Muitas são as notícias na mídia em que celulares, guarda-chuvas e furadeiras foram confundidos com armas de fogo; situações nas quais vítimas inocentes, sobretudo homens de cor, foram assassinadas pela polícia, em uma desculpa com a qual mais a vida e humanidade de um homem de cor (em sua brutal maioria) foi perdida diante de uma sociedade dividida por um pacto ao mesmo tempo invisível, mas também de cor, que segue em uma marcha coletiva, como se nada tivesse acontecido. Para o fotógrafo Ernest Cole (1940-1990), essa situação é mais próxima do que parece: uma câmera na mão teria sido (e foi) o suficiente para colocar sua vida em risco e, caso “confundido”, tivesse sua humanidade capturada por um pacto entre uma minoria branca tão explícito que se oficializou enquanto regime de separação social e política por mais de quatro décadas.
Registrando a violência do apartheid na África do Sul durante as décadas de 1950 e 1960, a obra de Cole nos lembra quão próximas são as tecnologias bélicas e fotográficas, por exemplo, nas ações de atirar em alguém e tirar uma fotografia, assim como na engenharia explosiva de impacto para ativar um obturador ou um gatilho. Foi esse sistema de segregação política e imagética que forçou a fuga de Cole para os Estados Unidos, em 1966, deslocamento no qual conseguiu levar os negativos fotográficos. Permanentemente banido de seu lar e residindo em Nova York, Cole organizou seus escritos e relatos fotográficos em primeira pessoa, dividindo-os em catorze capítulos que carregavam títulos como “As minas”, “Viagens de pesadelo”, “Apenas para brancos”, “Educação pela servidão”, “Herdeiros da pobreza”, “O consolo da religião” e “Classe média africana”. Lá publicou um dos primeiros trabalhos a expor as injustiças do apartheid para o resto do mundo: House of Bondage [Casa da servidão] (1967).

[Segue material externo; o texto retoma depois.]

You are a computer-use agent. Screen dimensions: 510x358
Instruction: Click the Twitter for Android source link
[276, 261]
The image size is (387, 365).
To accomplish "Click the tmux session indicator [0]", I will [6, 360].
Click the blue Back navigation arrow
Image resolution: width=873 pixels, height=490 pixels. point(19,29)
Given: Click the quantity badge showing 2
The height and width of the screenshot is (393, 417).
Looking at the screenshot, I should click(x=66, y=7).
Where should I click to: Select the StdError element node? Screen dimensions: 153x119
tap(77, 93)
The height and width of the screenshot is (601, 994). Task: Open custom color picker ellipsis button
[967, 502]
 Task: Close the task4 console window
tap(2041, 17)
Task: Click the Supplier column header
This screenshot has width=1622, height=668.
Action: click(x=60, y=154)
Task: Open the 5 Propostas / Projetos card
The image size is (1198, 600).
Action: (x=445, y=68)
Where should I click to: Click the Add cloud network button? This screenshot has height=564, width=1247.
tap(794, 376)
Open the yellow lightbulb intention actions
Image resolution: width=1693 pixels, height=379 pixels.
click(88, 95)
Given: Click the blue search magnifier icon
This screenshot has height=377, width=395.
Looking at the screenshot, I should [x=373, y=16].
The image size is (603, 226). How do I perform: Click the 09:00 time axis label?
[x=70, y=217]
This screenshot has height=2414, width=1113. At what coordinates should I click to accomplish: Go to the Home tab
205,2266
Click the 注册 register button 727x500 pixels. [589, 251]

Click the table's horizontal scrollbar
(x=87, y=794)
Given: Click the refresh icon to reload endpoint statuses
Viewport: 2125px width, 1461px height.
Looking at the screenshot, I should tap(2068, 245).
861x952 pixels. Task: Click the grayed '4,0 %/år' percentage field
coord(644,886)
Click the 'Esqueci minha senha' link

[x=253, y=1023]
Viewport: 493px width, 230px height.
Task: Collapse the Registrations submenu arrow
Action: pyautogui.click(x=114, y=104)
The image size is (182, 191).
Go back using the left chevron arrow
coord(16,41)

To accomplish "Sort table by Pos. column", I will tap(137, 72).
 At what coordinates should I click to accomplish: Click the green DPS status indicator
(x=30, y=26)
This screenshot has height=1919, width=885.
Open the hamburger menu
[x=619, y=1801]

Inicialmente criado como um fotolivro, foi através do toque das mãos ao folhear as páginas e do olhar atento a uma imagem naquele objeto impresso que House of Bondage se espalhou por diferentes públicos, que poderiam seguir a estrutura narrativa do livro ou pular para algum capítulo específico, como os já citados. Mas, à medida que a fotografia de Cole passou a circular em exposições, seu testemunho fotográfico chegou ao público também renovado: no lugar do toque no livro, agora existia a necessidade de o corpo se mover para perto da fotografia pendurada na parede, transferindo a sensibilidade das mãos para os olhos, atentos ao espaço expositivo; e, no lugar da narrativa em capítulos, a história contada pela seleção e organização de alguns dos momentos capturados pelo fotógrafo.